In the first round alone 71 per cent of the 31 Association of Independent Festival (AIF) members who applied for funding were successful, with total funding to its members reaching £4,461,976. Grants ranged from £50,000 to £783,939.
Among venues to benefits are London’s 120-capacity The Troubadour with £647,172, the 100 Club (cap. 350, £491,000), Bush Hall (400, £679,000) and Liverpool’s The Cavern Club (190, £525,000),
Festival recipients include Y-Not Festival (25,000, £240,000), Truck Festival (20,000, £219,232), End of the Road Festival (14,000, £250,000), Lost Village Festival (£250,000), Cropredy Festival (20,000, £200,000), and Strawberries & Cream Festival (10,000, £150,000).

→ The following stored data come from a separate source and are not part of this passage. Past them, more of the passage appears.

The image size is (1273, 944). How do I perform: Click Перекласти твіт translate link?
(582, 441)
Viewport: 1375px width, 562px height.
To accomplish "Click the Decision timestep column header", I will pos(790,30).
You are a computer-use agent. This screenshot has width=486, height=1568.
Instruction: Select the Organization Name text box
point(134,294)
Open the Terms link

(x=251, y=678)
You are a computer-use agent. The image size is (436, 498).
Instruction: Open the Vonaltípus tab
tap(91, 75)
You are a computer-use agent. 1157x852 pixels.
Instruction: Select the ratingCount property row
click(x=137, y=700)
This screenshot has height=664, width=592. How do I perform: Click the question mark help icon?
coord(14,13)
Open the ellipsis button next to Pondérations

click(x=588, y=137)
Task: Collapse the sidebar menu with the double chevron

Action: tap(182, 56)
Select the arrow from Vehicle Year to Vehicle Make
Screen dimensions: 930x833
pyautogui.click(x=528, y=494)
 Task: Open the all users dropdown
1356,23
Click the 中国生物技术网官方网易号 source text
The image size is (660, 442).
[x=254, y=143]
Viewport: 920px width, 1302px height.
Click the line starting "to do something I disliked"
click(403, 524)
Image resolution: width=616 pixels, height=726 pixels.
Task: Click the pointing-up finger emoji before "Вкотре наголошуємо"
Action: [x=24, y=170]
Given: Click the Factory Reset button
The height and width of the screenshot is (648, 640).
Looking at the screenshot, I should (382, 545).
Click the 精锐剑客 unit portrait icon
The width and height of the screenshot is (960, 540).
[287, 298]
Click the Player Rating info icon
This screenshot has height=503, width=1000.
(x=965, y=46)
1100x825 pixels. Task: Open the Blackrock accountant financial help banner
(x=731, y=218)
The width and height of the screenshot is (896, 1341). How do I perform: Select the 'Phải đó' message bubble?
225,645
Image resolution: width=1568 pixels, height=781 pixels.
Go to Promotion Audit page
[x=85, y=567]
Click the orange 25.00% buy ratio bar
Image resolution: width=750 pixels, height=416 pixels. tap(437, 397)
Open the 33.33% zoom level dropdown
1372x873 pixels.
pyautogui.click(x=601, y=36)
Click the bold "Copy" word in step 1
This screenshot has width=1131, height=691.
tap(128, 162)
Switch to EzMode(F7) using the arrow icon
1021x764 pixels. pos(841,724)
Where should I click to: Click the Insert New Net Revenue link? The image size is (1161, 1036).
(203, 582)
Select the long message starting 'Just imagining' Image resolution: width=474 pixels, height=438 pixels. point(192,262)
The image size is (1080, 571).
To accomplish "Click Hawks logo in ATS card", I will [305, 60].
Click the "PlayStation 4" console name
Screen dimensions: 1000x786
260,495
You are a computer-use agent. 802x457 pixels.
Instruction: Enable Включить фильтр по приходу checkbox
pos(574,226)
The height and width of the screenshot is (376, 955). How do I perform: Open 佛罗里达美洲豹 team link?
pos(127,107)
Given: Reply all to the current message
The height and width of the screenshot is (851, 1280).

“We thank DCMS and Arts Council England for this support, which amounts to almost £4.5m into the independent festival sector across our membership. This will have a hugely positive impact on the survival of these businesses,” says AIF CEO Paul Reed.
Venue operators DHP Family was awarded £908,000 and Mission Mars £1m, while successful promoter applicants include SSD Music (£700,000), Lock N Load Events (£249,791), Crosstown Concerts (£213,000), Eat Your Own Ears (£99,000) and The Gig Cartel (£118,806).